** Opening GIVEN RECORDS block **

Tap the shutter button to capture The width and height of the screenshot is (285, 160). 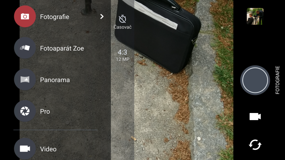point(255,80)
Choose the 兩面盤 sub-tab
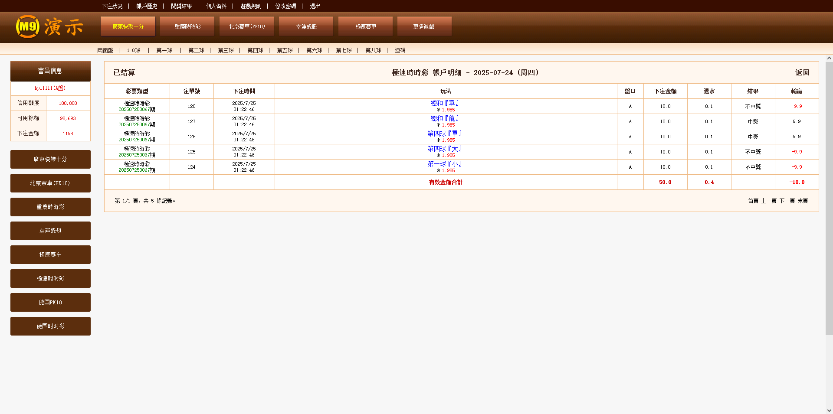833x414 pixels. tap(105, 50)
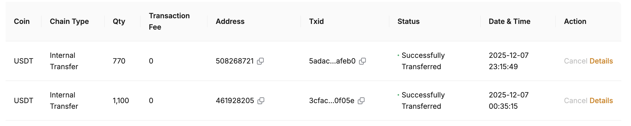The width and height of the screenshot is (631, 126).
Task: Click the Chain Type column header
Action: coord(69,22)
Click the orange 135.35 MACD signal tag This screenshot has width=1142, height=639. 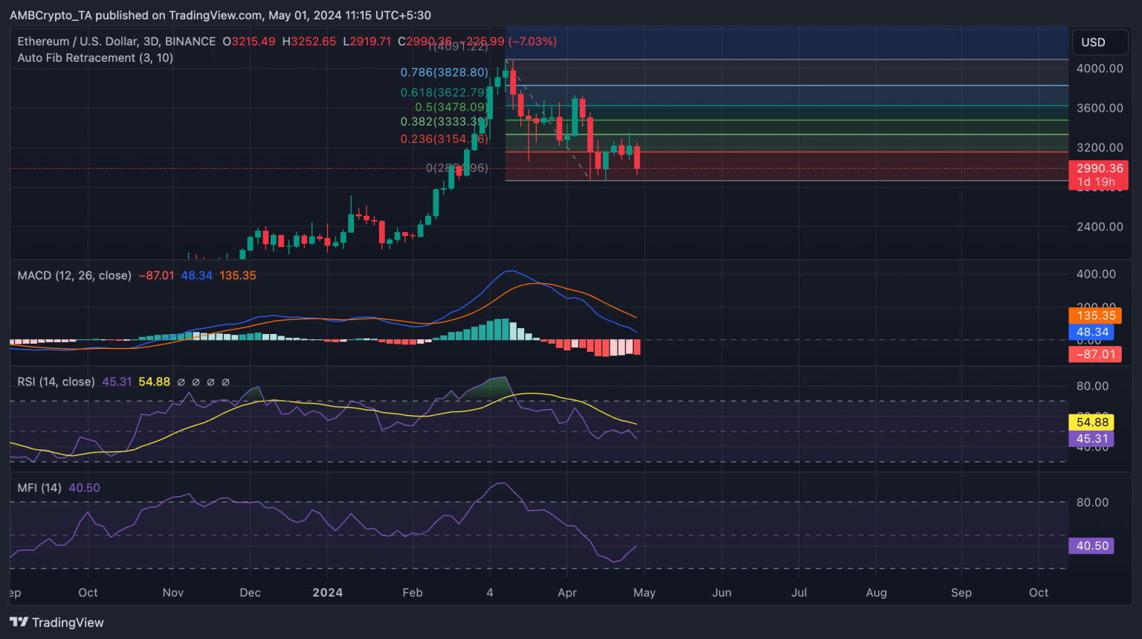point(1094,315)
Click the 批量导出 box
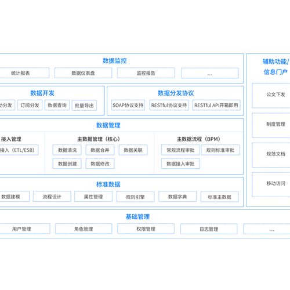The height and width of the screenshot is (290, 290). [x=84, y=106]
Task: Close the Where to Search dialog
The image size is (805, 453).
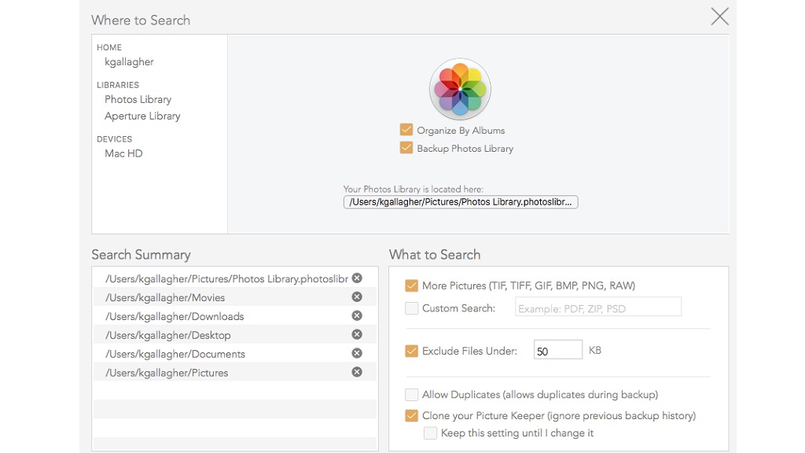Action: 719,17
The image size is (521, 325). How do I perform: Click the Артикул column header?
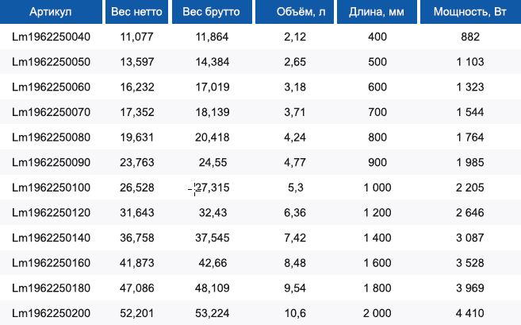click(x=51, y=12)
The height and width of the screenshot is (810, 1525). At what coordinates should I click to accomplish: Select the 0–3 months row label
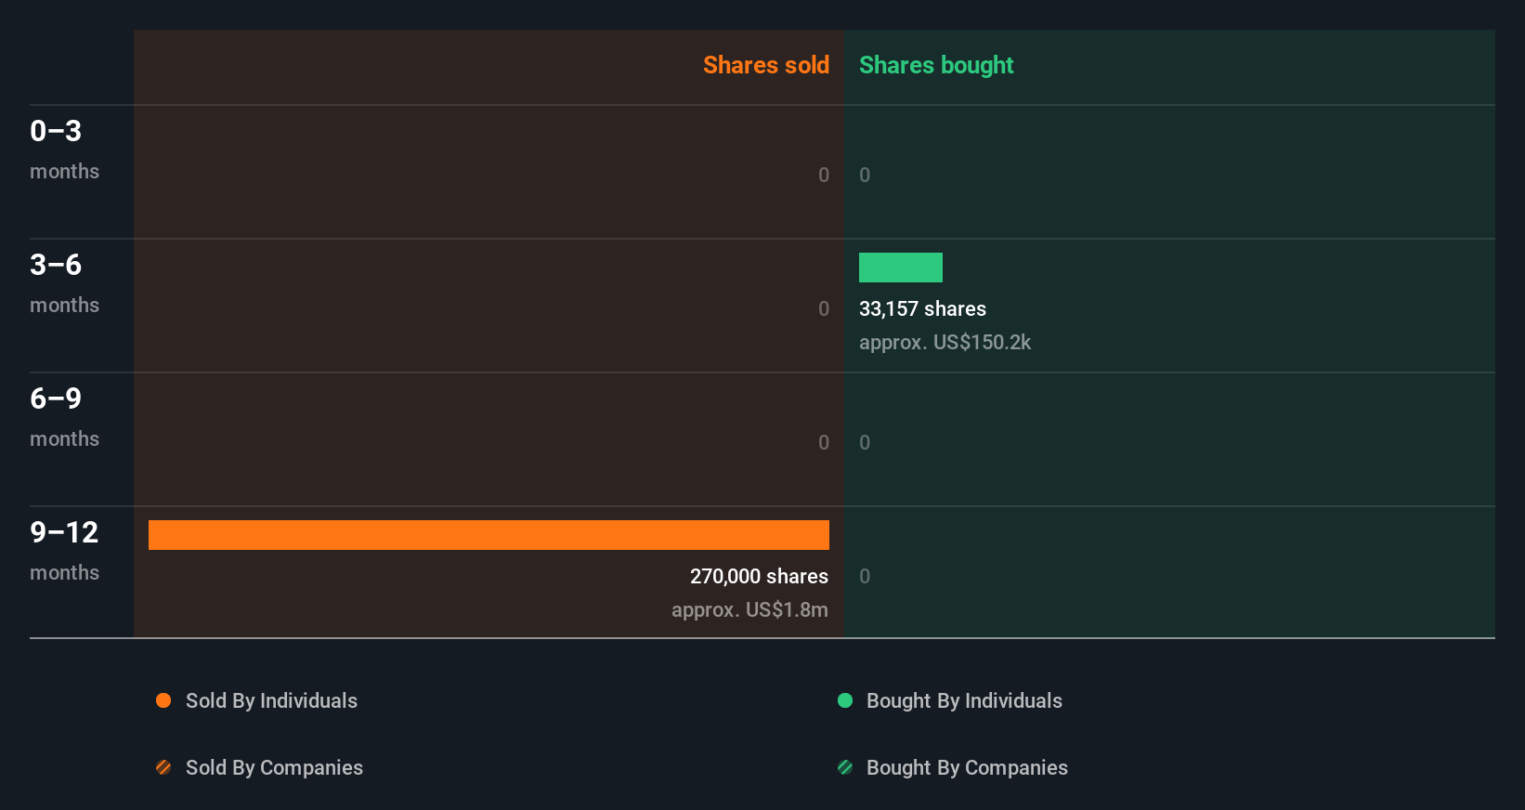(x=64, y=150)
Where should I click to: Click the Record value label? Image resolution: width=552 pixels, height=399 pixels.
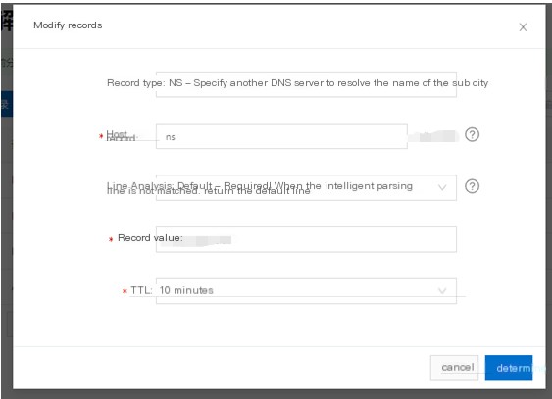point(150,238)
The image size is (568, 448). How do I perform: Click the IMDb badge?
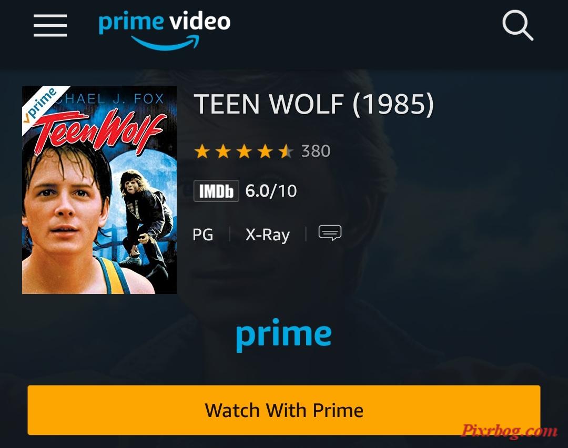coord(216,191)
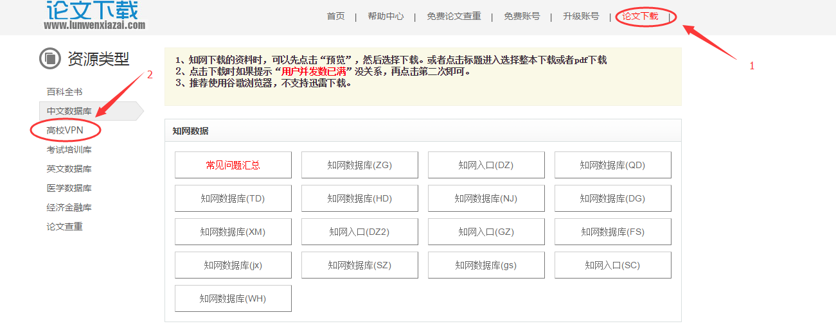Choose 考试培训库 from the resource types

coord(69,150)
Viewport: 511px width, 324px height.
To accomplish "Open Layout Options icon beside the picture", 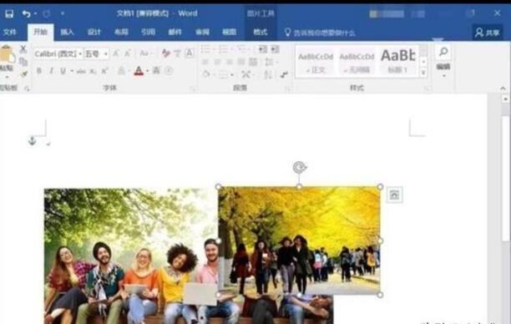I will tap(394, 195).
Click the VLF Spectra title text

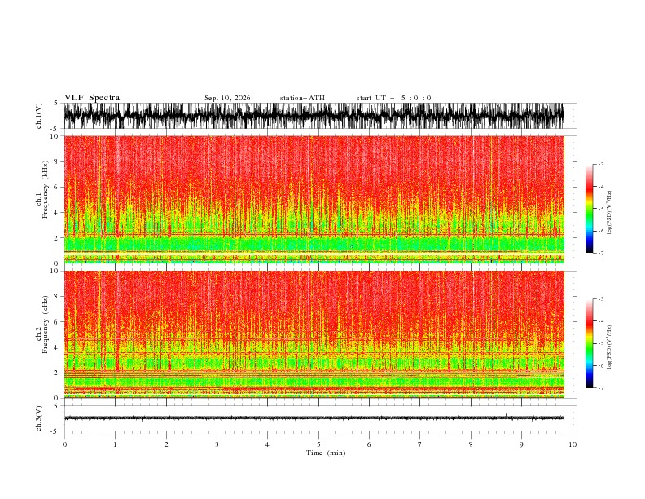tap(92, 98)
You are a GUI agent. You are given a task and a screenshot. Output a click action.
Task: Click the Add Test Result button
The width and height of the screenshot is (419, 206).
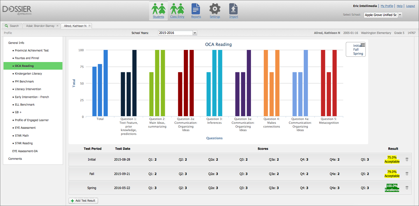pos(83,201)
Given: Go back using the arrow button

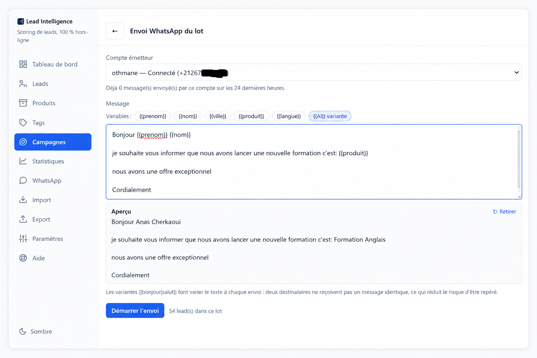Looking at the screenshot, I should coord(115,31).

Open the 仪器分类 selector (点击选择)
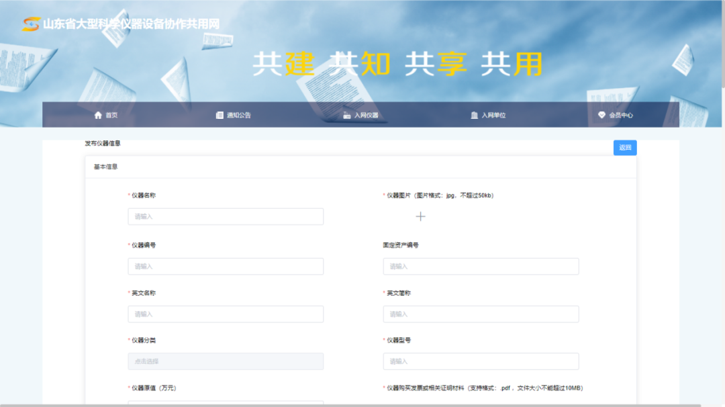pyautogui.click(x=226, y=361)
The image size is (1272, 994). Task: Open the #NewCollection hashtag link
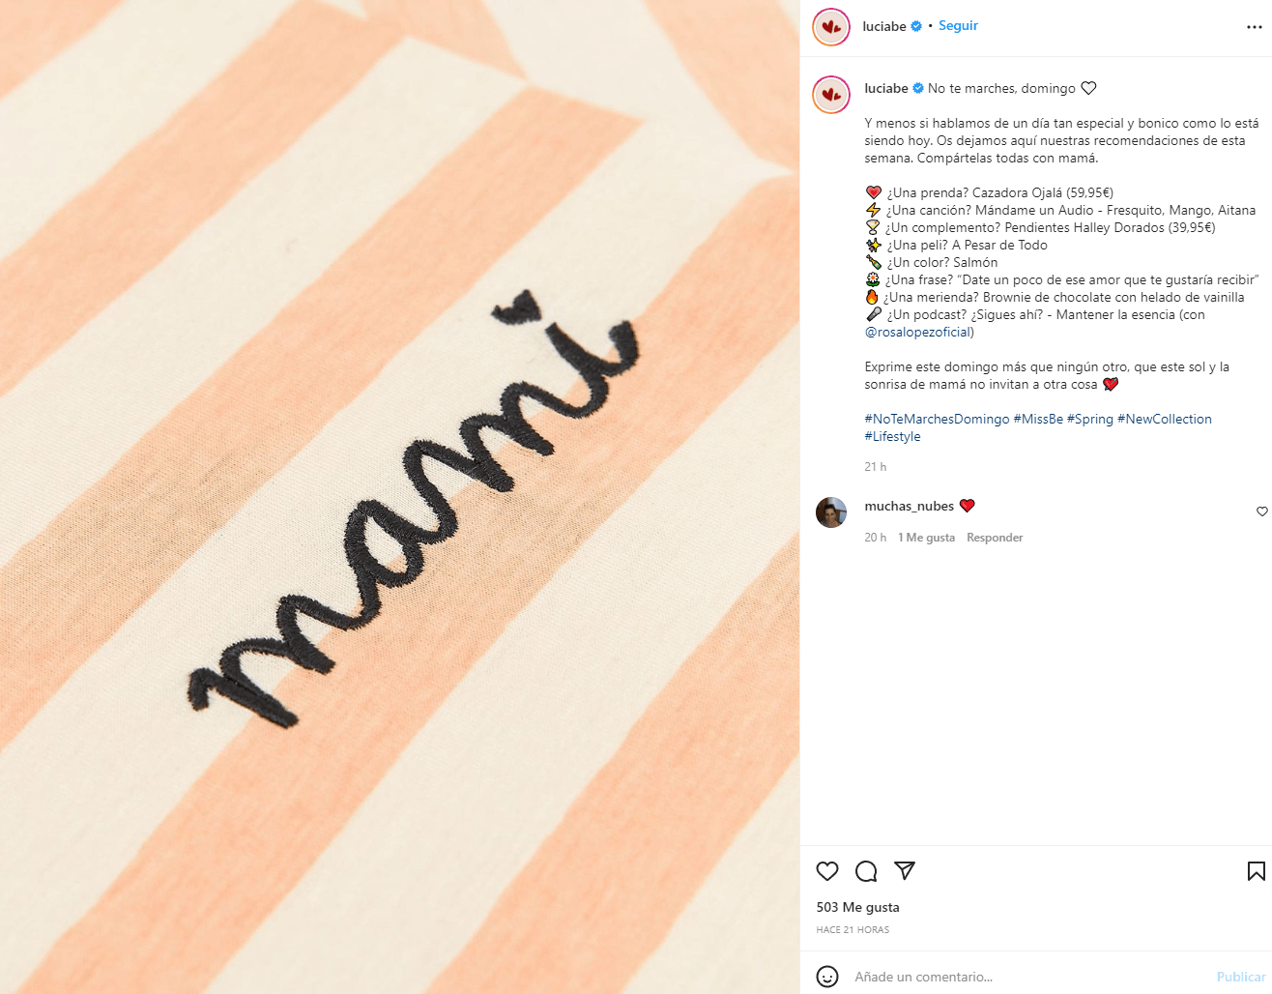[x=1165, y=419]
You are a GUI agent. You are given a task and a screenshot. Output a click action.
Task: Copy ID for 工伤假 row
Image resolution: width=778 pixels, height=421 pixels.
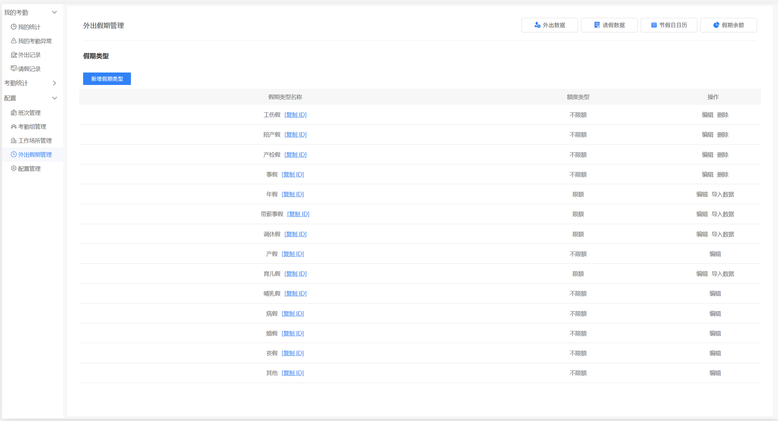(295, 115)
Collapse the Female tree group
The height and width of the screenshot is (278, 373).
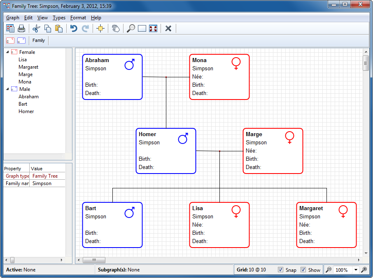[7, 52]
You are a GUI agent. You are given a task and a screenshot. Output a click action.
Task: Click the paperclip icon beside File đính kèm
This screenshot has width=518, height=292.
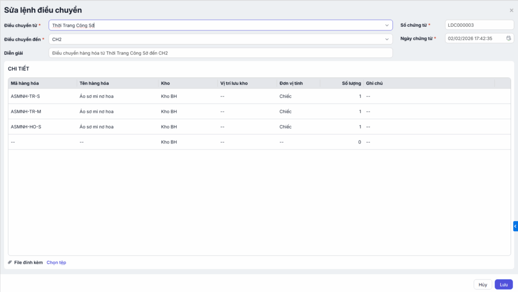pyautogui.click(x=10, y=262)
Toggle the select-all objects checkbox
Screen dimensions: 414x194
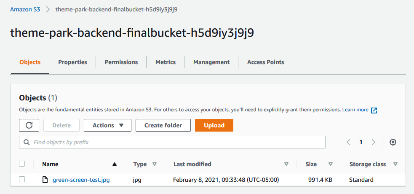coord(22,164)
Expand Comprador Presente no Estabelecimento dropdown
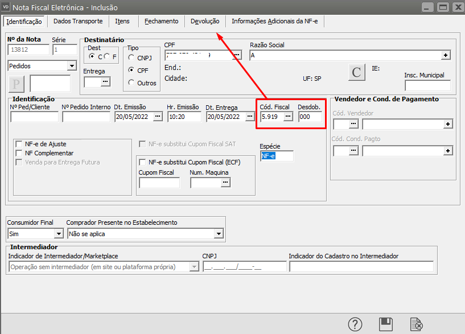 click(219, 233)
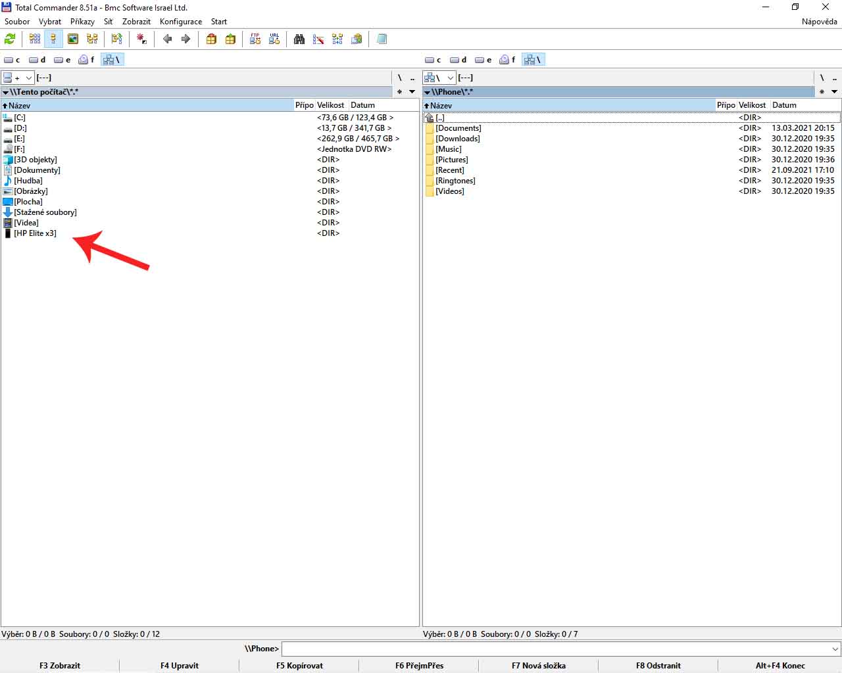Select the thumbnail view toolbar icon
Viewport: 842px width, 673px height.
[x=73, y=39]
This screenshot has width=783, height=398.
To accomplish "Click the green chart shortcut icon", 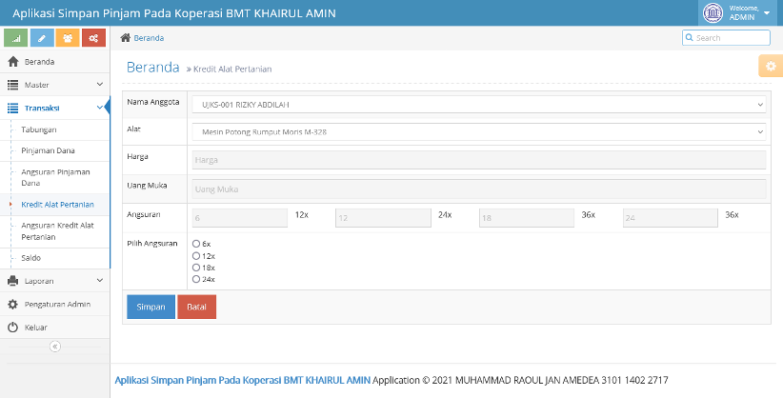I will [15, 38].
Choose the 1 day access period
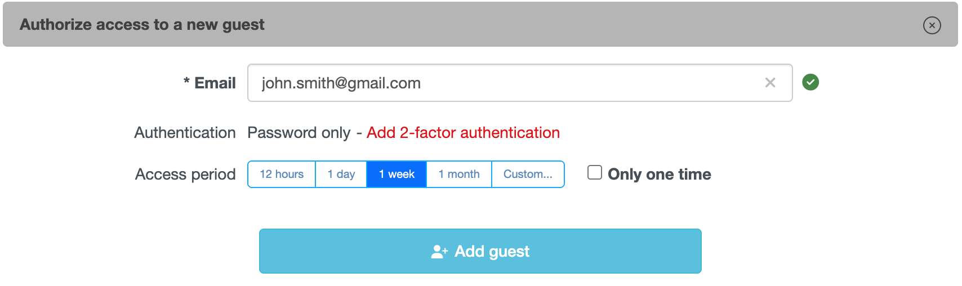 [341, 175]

** Closing GIVEN RECORDS block **

The lines above from the line with "The height and width of the screenshot is (278, 373)." through the line with "This screenshot has width=783, height=398." are to be given again word for word, with no pictures among them.

### [YOUR RESPONSE]
The height and width of the screenshot is (278, 373).
[7, 52]
You are a GUI agent. You are given a task and a screenshot. Output a click action.
Task: Click the paperclip icon beside File đính kèm
This screenshot has width=518, height=292.
pyautogui.click(x=10, y=262)
Toggle the select-all objects checkbox
Screen dimensions: 414x194
coord(22,164)
Expand Comprador Presente no Estabelecimento dropdown
 click(219, 233)
Select the thumbnail view toolbar icon
Viewport: 842px width, 673px height.
[x=73, y=39]
This screenshot has width=783, height=398.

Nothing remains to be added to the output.